Raw data:

[BEGIN]

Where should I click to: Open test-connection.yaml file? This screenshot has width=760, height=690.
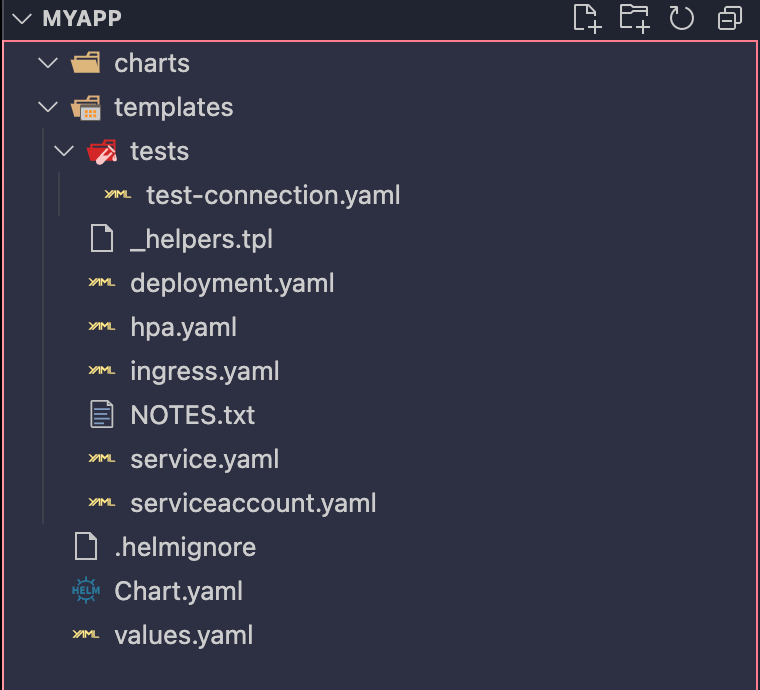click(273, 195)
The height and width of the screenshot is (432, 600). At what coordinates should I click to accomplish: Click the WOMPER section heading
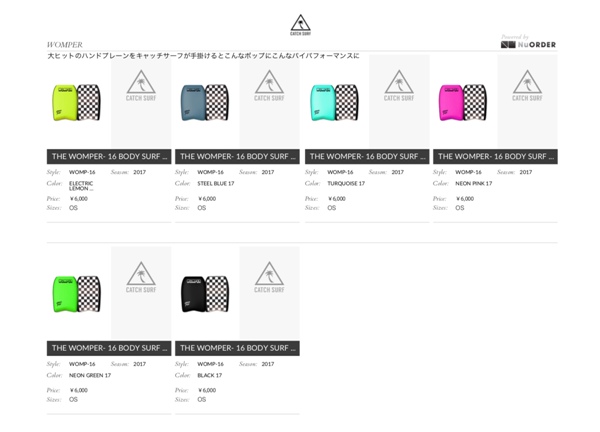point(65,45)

[END]
[BEGIN]

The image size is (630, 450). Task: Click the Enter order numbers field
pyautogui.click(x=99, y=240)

[END]

Directions:
Extract the lines from the one containing "The image size" through the one containing "pyautogui.click(x=99, y=240)", inclusive, and reproduce them unchanged.

Result for this task:
The image size is (630, 450). Task: Click the Enter order numbers field
pyautogui.click(x=99, y=240)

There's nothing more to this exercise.